Errr, forgive me for asking, but if that's the kind of mother you are, why were your kids taken into care? The local authority in Dundee disagrees, justifying the move with their own riposte. "[T]he welfare and safety of a child or children is the over-riding priority and in some cases, despite the strenuous efforts of the agencies providing this support, the best option is for them to be looked after away from their home." I agree with the council. We don't need seven future overweight shirkers.
This sort of thing is what scares me most about Obama-care. No strangers to those with planet-sized rear ends themselves, Americans will be footing a bill as large as the fat of the land itself to take care of them. Unless, of course, we adopt L.A. Times columnist Melissa Healy's idea to make fatties pay for a public health care system. It's not a bad idea. Sure, it reeks of the ol' liberal stalwart of throwing money at the problem, but it will raise funds and it will make others think twice about what they eat; they just might realize that there was indeed life before trans-fats. The only problem is, of course, the goverment-funded doctor-crats will take this ball and run with it. You daren't step into a health care professional's office without a BMI chart being waved in your face. I can see the two sides of that issue.
But one thing is for certain: Until people rediscover common sense and start taking back responsibility for themselves and their own lives, we will continue to deal with the Paul Masons of the world and the subsequent creaking and groaning of the public services infrastructure that they cause.
Can anyone figure out Boris Johnson for me? As recently as two weeks ago, the Mayor of London jumped to the City's defense, calling bankers a "vital part" of the UK's economic recovery. No argument there. We are financially healthy when the bankers and stockbrokers do a robust job.
"[N]ever forget, all you would-be banker bashers, that the leper colony in the City of London produces 9% of UK GDP, 13% of value added and taxes that pay for roads and schools and hospitals across this country," Johnson told the audience at the Conservative Party conference on October 5.
Around this time last year, during the thick of the recession, Boris asked Londoners to stop their "neo-socialist whingeing about City bankers." Sounding the same line as with the Tory conference, Johnson beseeched, "Before you attack the bankers of London, remember that this is one of the few global industries in which we truly excel; the City contributes about nine per cent of Britain's GDP."
So what to make of his recent column, "The Barefaced Greed of Bankers and Their Bonuses Beggars Belief," one must wonder?
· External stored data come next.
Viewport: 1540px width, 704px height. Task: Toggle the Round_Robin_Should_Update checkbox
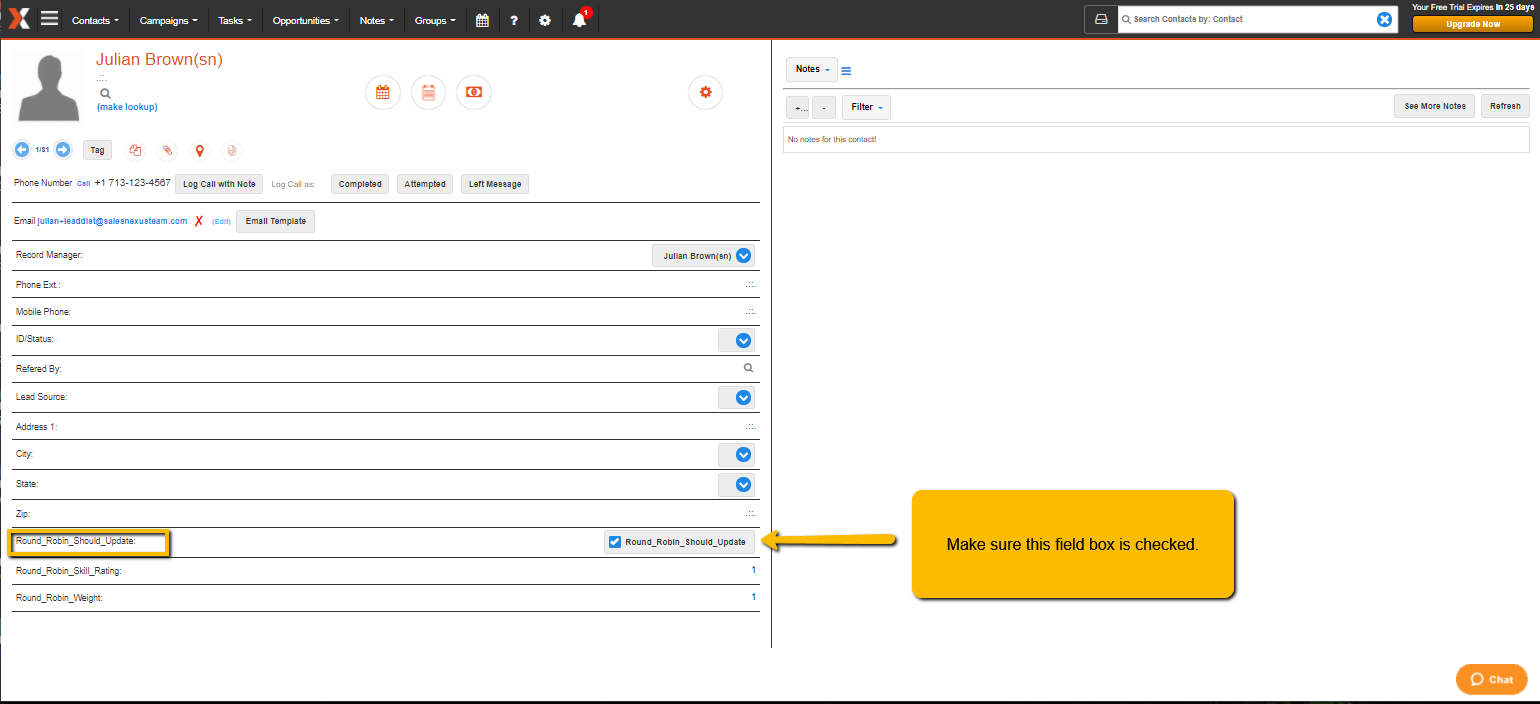[615, 542]
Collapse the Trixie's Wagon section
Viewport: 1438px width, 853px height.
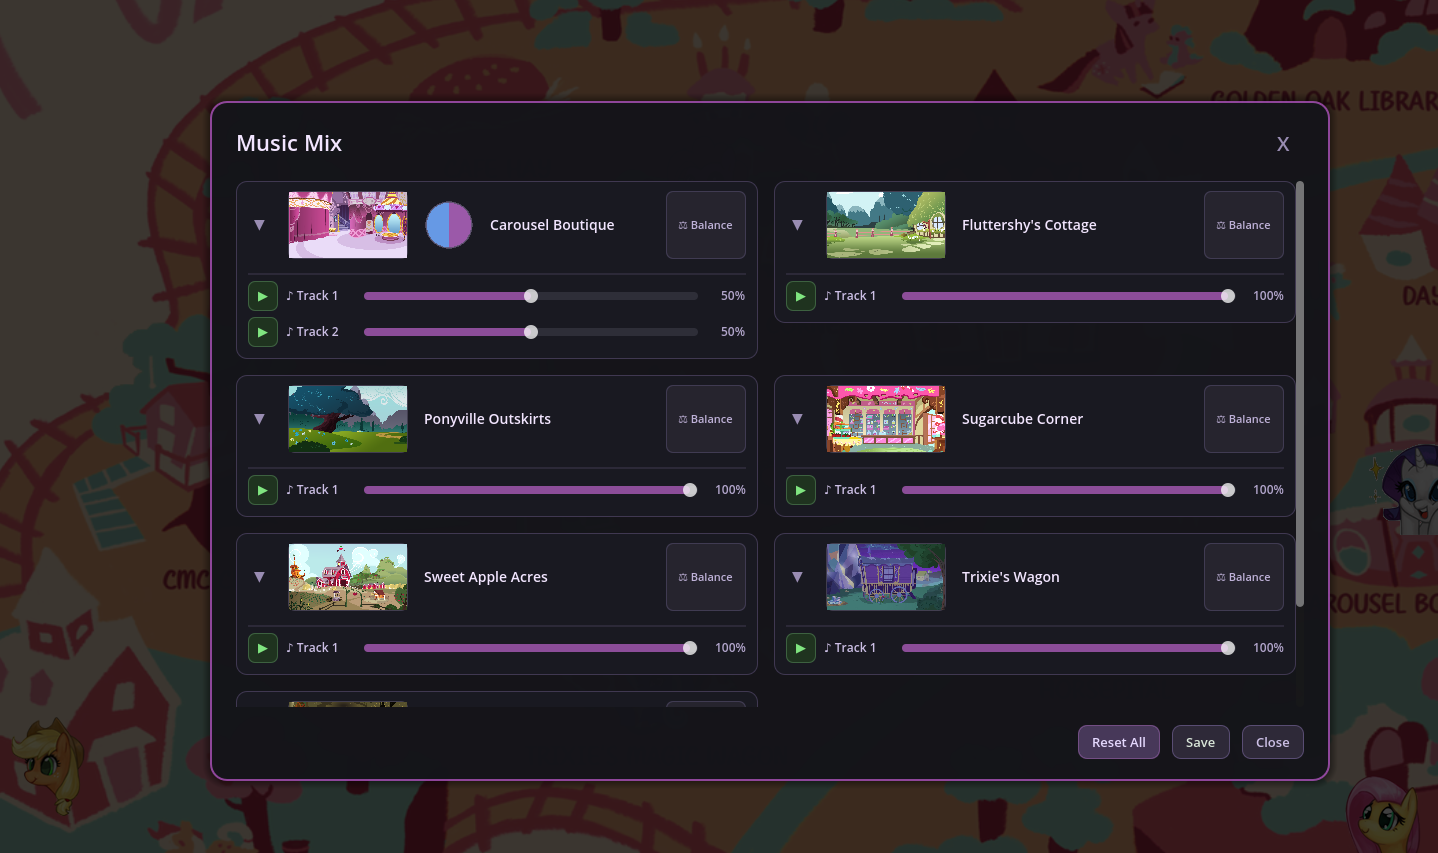pos(797,577)
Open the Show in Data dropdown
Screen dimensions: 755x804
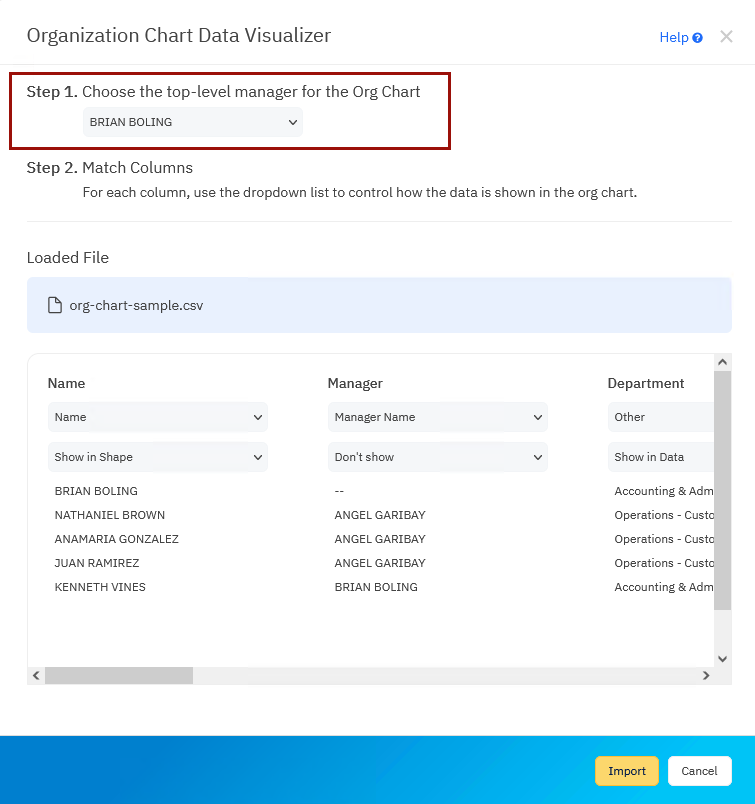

This is one scurrilous attack on City culture from the man who took such pains and risked such unpopularity to defend it. Referring to bankers as "a type of cockroach," Johnson opines that, "their interests, and the interests of the community, have been intertwined by the fact of state intervention, and they need to show they understand that."
This is very true as well. Bankers showed off, gambled with leverage they didn't have, and played Russian roulette with the money, not caring if they lost the gamble as the taxpayer would bail them out. And yet they have shown that they've learned nothing and are happy to accept their lavish bonus packages for failing.
In my opinion, bankers need to show humility and forego the huge bonuses for at least a year and demonstrate that they're rediscovering the A-game necessary to help bring us out of recession. Instead, they are treating themselves with our money—and even the banks that didn't fail and remain in private hands are still playing fast and loose with the profits.
I praise Johnson's latest column, but hope that he's truly seen the light as opposed to simply jumping on the bandwagon.